Convection ovens and dryers that process continuous streams of product are in wide use in both industrial and baking applications. In many ovens the product moves horizontally on one or more levels, either carried on parallel moving conveyors or, in the case of textiles or webs, suspended under tension between external drives. A circulating hot air flow is brought in contact with the product for heating or drying.
Certain means of providing airflow are known in the industry. U.S. Pat. No. 6,712,064 discloses an oven with multiple nozzles arranged both above and below the product conveyor, with the vertically directed airflow impinging the product at nearly a right angle. U.S. Pat. No. 6,539,934 and U.S. Pat. No. 6,684,875 describe impingement flow ovens with multiple parallel conveyors. These patents disclose that pressurized air from a fan discharge is distributed uniformly over the product by means of nozzles containing one or two perforated plates. Since the air flow contacts the product a very small distance from the nozzle discharge, it is not necessary that the nozzle provide airflow in a straight direction from the nozzle face.
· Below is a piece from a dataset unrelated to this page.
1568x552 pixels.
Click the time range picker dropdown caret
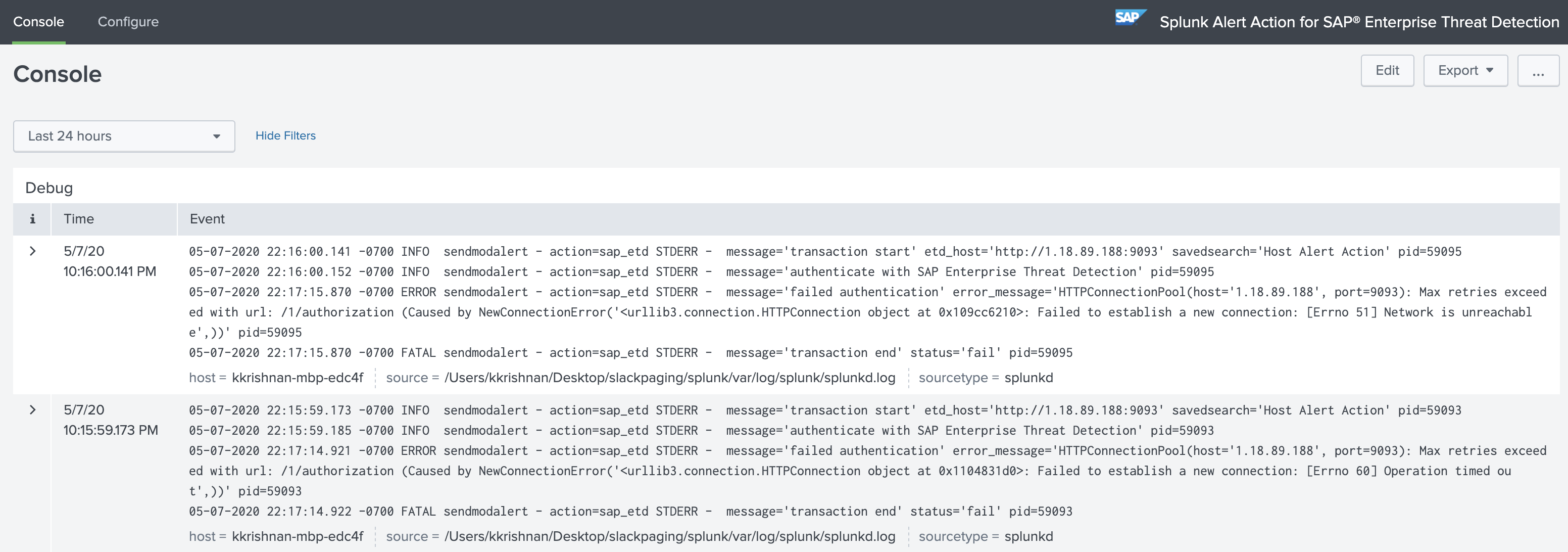216,136
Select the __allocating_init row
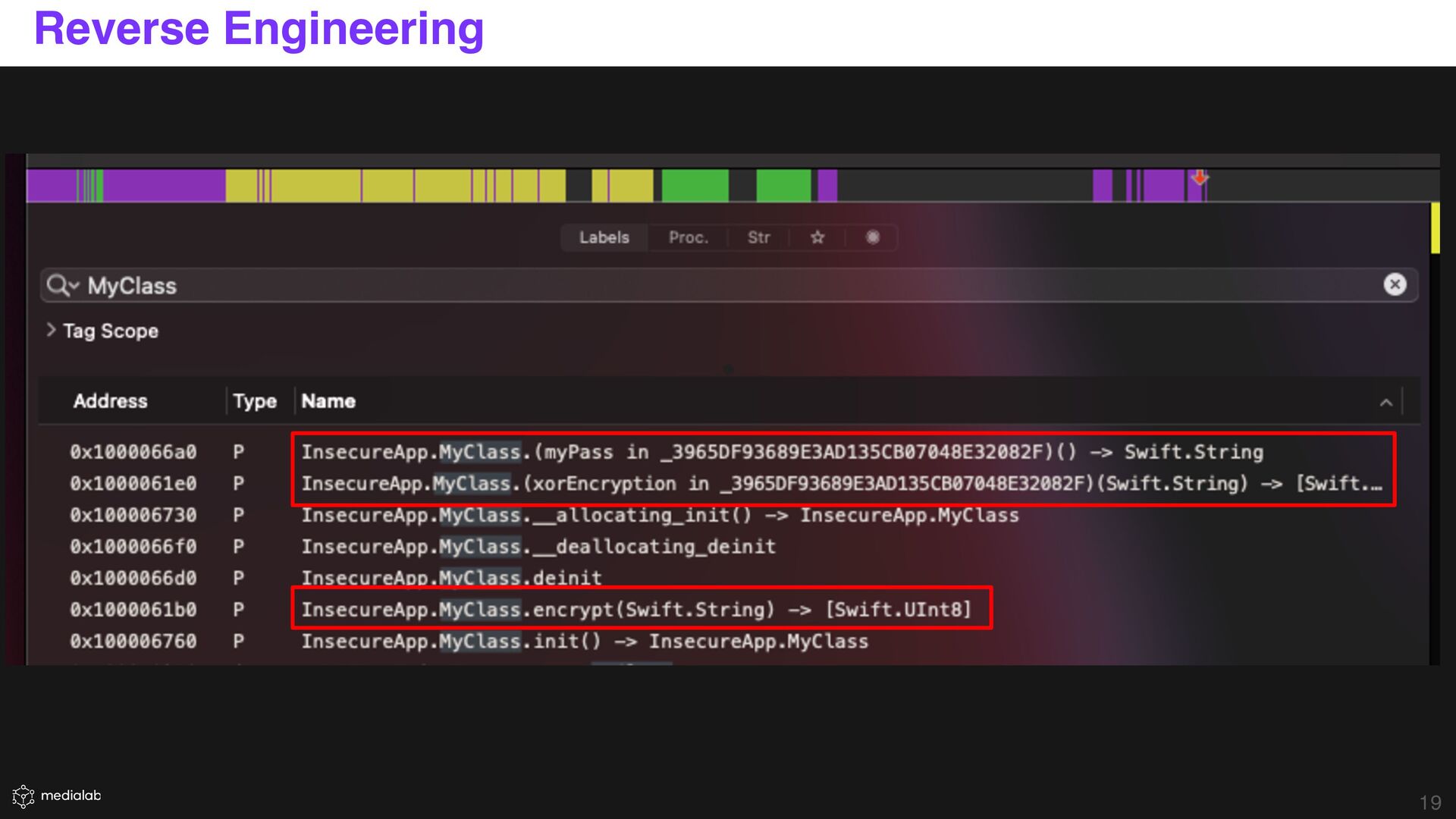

For delicate products that can be damaged by perpendicular impingement flow, there is an advantage to having the air flow parallel to the product. U.S. Pat. No. 4,515,561 discloses an oven with airflow parallel to and in the same direction as product travel, with sets of nozzles arranged above and below the product and connected to the fan discharge header at the side of the oven. In this oven configuration the air contacts the product for a large distance, essentially the length of the oven, after leaving the nozzle.